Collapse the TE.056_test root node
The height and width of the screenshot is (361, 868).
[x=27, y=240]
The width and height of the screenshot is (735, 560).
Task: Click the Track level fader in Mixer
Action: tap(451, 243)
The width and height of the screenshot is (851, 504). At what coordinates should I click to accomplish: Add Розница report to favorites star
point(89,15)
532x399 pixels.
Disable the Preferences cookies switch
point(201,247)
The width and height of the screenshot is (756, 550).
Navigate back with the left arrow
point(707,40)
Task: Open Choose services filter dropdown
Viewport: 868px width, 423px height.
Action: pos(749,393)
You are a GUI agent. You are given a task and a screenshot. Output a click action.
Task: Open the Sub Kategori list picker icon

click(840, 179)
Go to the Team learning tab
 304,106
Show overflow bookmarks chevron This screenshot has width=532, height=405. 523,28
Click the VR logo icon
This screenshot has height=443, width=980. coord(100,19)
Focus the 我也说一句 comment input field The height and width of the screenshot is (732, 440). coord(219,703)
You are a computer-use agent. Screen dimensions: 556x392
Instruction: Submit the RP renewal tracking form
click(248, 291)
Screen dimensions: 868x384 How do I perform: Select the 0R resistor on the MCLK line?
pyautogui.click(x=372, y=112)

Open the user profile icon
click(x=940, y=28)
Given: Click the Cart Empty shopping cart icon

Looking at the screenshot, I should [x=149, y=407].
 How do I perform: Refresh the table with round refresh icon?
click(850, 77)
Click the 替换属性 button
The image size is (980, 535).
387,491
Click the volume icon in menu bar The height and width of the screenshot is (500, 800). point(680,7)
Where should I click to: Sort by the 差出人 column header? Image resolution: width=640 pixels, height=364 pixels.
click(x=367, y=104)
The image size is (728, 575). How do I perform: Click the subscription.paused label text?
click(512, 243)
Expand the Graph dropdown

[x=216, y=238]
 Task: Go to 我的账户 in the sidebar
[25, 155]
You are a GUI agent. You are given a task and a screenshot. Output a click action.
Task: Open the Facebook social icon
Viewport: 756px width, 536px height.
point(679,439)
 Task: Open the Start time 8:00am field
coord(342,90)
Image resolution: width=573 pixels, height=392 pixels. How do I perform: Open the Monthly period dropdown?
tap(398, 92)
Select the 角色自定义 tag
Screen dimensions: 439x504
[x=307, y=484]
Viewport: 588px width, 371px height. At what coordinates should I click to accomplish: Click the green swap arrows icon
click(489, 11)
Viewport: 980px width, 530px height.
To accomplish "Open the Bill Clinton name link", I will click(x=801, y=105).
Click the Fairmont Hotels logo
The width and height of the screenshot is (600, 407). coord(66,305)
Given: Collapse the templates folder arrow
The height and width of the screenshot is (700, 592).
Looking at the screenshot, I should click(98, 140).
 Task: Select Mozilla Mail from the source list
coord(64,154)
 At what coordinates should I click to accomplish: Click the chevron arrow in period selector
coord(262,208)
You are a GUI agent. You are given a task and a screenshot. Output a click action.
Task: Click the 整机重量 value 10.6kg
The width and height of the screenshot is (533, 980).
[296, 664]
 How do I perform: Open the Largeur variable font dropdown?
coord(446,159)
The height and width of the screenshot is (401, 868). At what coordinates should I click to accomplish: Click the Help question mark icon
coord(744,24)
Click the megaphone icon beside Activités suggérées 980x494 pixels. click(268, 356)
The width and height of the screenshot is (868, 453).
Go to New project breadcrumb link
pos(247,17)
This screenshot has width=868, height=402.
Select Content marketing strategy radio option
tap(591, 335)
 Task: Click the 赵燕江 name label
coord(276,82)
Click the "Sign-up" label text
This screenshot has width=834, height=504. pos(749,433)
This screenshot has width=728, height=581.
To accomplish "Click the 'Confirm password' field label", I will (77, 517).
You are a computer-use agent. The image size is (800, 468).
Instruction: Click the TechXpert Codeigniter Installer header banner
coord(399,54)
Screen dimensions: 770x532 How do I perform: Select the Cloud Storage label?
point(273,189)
......
From the data above, pick out each line containing "Collapse" and copy it.

Task result ▸
Collapse the TE.056_test root node
Given: Collapse the templates folder arrow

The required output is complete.